Between each of the cam plates 10 and the pertaining primary lever 5 there is a load cell 11 provided that measures the force prevailing between the drum/paper roll 2 and the cam plate 10. The mode of operation of the cam plate 10 and of the load cell 11 will be addressed hereinafter.
In the course of the operation of the Pope roll, the two primary levers 5 proceed together with the winding drum 2 and the partial paper roll contained on it, as mentioned above, in the direction of arrow 7, proceeding thereby from the position I of the winding drum/paper roll to its position II. In position II, the curved movement of the winding drum with the partial roll comes to an end. Here, the winding drum 2 with the partial roll is transferred from the primary lever pair to a secondary lever pair 12. Each secondary lever comprises as well a fork 13 for receiving the respective journal 3 of the winding drum 2. A contact pressure device, such as pneumatic or hydraulic drive 14 acts on the two secondary levers 12 swiveling them to the right, so that the winding drum 2 with the now steadily growing paper roll negotiates a horizontal secondary distance, until it finally reaches the position III where the roll is completed.
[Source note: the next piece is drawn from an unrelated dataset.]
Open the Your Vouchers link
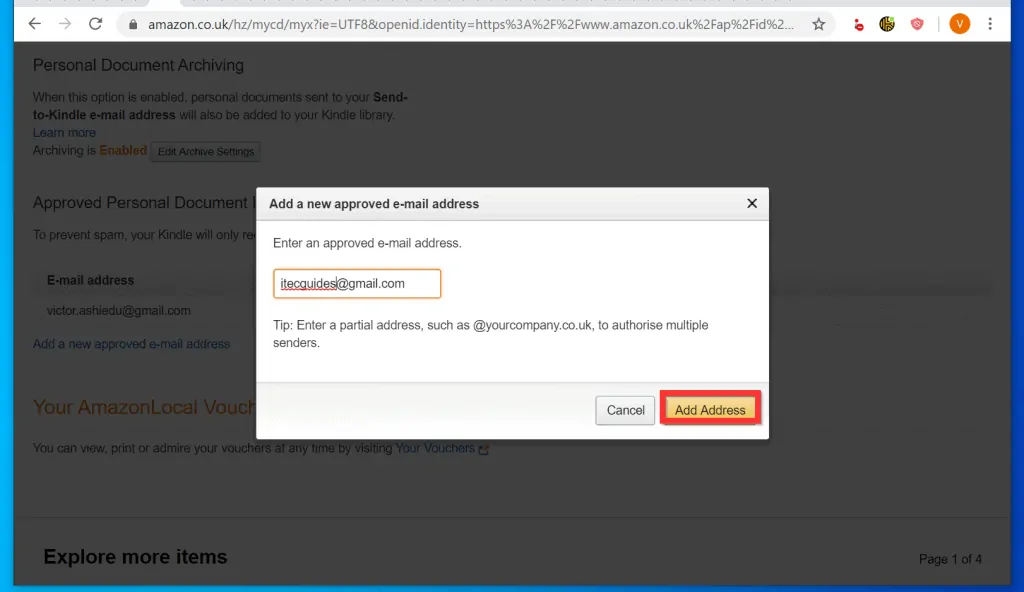The width and height of the screenshot is (1024, 592). tap(436, 448)
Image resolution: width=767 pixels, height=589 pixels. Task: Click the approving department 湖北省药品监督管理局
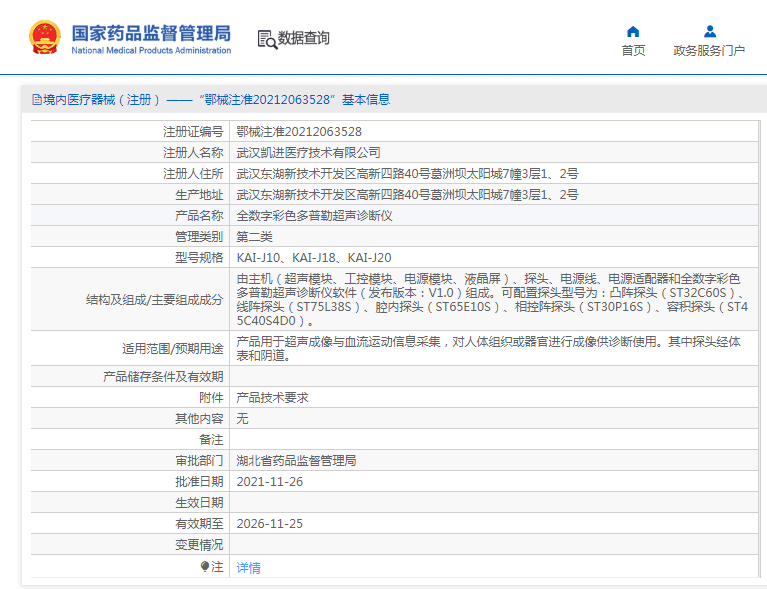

Critical in view of the winding result in the entire operation is especially the primary section, that is, the section between positions I and II. Especially critical is the transfer phase from the primary section to the secondary section. The previously encountered problems are now solved with the inventional cam plates 10. The cam plates and, as the case may be, the load cells 11 operate as follows: Both are driven, and at that, on the tending side and on the gear side of the Pope roller in a synchronized way, the drive being controlled by angular encoders. The two cam plates bring about a relief of the winding drum weight as well as the weight of the paper roll being created. Achieved thereby is a specific control of the line force between backing drum 1 and winding drum 2. Utilized as adjustment variables are the angular position of the primary levers 5 and the forces measured on the load cell 11. The winding hardness over the diameter of the paper roll should follow a certain curve. A certain angle of travel in the primary section corresponds to the achievement of a certain roll diameter. Depending upon the winding hardness desired, it is possible to employ a particular angular position of the primary levers. Thus, if a particular hardness is desired at a particular diameter of the roll, then the cam plates may be rotated so as to relieve the pressing force between the paper roll and the winding drum. To this end it is necessary to measure the angular position. Numerous measuring devices which may be utilized to measure the angular position are known in the art.
The inventional device is capable of raising the winding drum/paper roll 2 to an effect such that no contact at all takes place with the backing drum 1. This mode of operation is especially suited for papers that are sensitive to surface pressure, for instance NC paper or high-quality coated papers.
While this invention has been described as having a preferred design, the present invention can be further modified within the spirit and scope of this disclosure. This application is therefore intended to cover any variations, uses, or adaptations of the invention using its general principles. Further, this application is intended to cover such departures from the present disclosure as come within known or customary practice in the art to which this invention pertains and which fall within the limits of the appended claims.